— START OF PROVIDED PASSAGE —
Alternative forms of distribution can be used as well. The Web
server can also perform the function of obtaining personal details
including the email id of the user who downloads the software for
the purpose of sending him a software activation password. The Web
server forwards the email id to the public encryption key server
(1018) for registration. These operations can be implemented using
methods known to those having ordinary skill in the art.
[0040] One example of a registration process is illustrated in FIG.
3. There, an ID, (an e-mail id) is obtained and checked for any
error or redundancy (or both) (3002) from a first database of
previous users who have already registered their public keys with
the system. In another embodiment, in the absence of an error, such
as redundancy, the ID is checked with a second database that
contains the IDs of users who have registered their IDs but not
their public keys. The entries of this second database can have an
expiration period (e.g., an expiration period of 2 days) after
which the redundancy does not matter. If there is an absence of
redundancy (3004) here too, the ID is added to the first database
and an activation password, e.g., a random string, is generated and
returned by the public encryption key server (3006). Otherwise an
error is returned (3008). These operations can be implemented using
methods known to those having ordinary skill in the art.
— END OF PROVIDED PASSAGE —
== WRITTEN EXERCISE ==
Answer these questions from the provided passage.
(a) To which server does the Web server forward the email id, and for what?
(b) What example expiration period does the passage give for entries in the second database?
(c) What is returned when redundancy is not absent?
— START OF STORED DATA —
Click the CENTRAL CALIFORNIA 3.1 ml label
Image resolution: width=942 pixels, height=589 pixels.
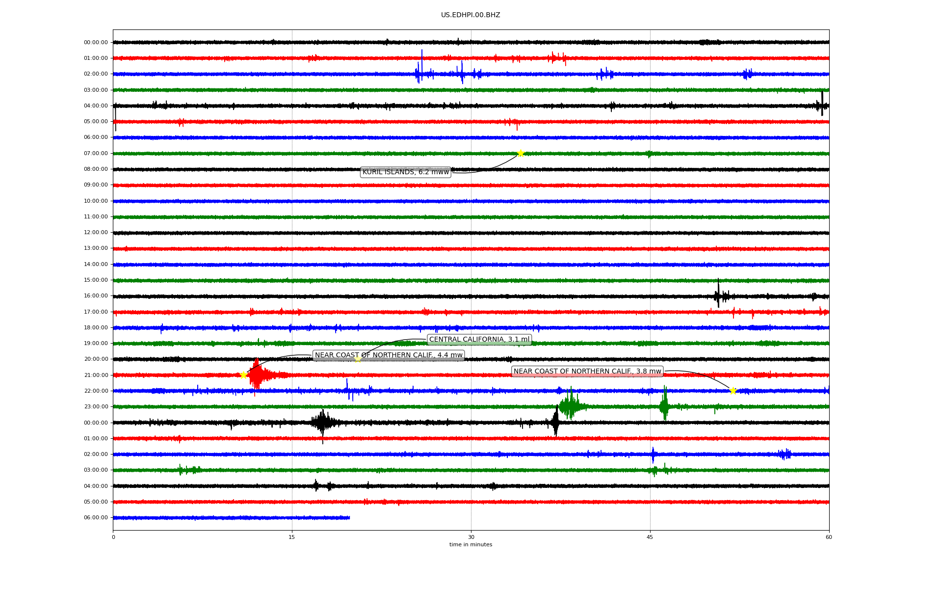tap(479, 340)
— END OF STORED DATA —
== EXERCISE ANSWER ==
(a) The public encryption key server (1018), for registration.
(b) 2 days.
(c) An error (3008).